Microinjection of nociceptin (Orphanin FQ) into nucleus tractus solitarii elevates blood pressure and heart rate in both anesthetized and conscious rats.

The role of nociceptinergic transmission in the nucleus tractus solitarii (NTS) in the central modulation of cardiovascular activity was investigated in pentobarbital-anesthetized and conscious rats. Pharmacological activation of nociceptin receptors with a unilateral injection of synthetic nociceptin into the NTS, wherein injection of L-glutamate (1 nmol) caused typical depressor responses, elevated blood pressure and heart rate (HR) in most of the anesthetized rats. The elevation of blood pressure and HR by nociceptin was dose-dependent (0.04, 0.2, and 1 nmol) with a threshold dose of 0.2 nmol. At 1 nmol, changes in blood pressure and HR were evident at 5 min, and remained for 45 min after injection. Pretreatment with the selective nociceptin receptor antagonist nocistatin (1 nmol) into the NTS abolished the nociceptin-induced hypertension and tachycardia. In contrast, the nonselective opioid receptor antagonist naloxone (5 nmol) did not modify the cardiovascular responses to nociceptin.
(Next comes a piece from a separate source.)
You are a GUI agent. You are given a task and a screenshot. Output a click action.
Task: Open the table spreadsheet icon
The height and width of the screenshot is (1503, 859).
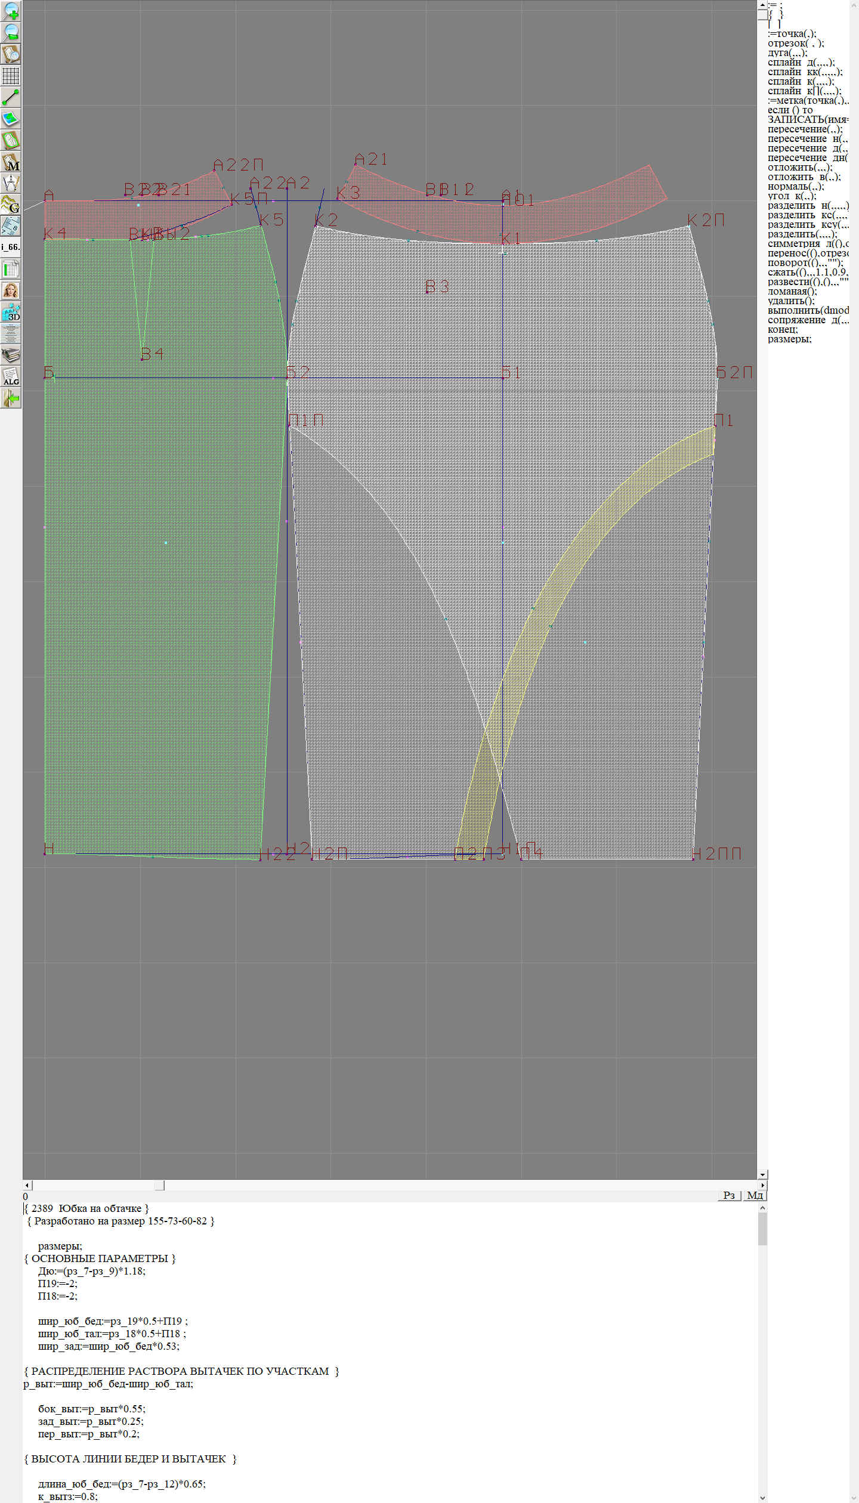(11, 269)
Intra-NTS injection of nocistatin (0.04 and 1 nmol) and naloxone alone had no significant effect on baseline blood pressure and HR. In chronically cannulated and conscious rats, similar pressor and tachycardic responses were induced by intra-NTS injection of 1 nmol of nociceptin. However, changes in blood pressure and HR were rapid, and quickly returned to normal levels within 10 min. These data suggest that the newly discovered nociceptinergic transmission in the NTS has a powerful influence on peripheral hemodynamic activity. This influence is inhibitory and may not be tonically active under normal physiological conditions. Moreover, the cardiovascular responses to exogenous nociceptin were mediated through activation of specific nociceptin receptors rather than typical naloxone-sensitive opioid receptors.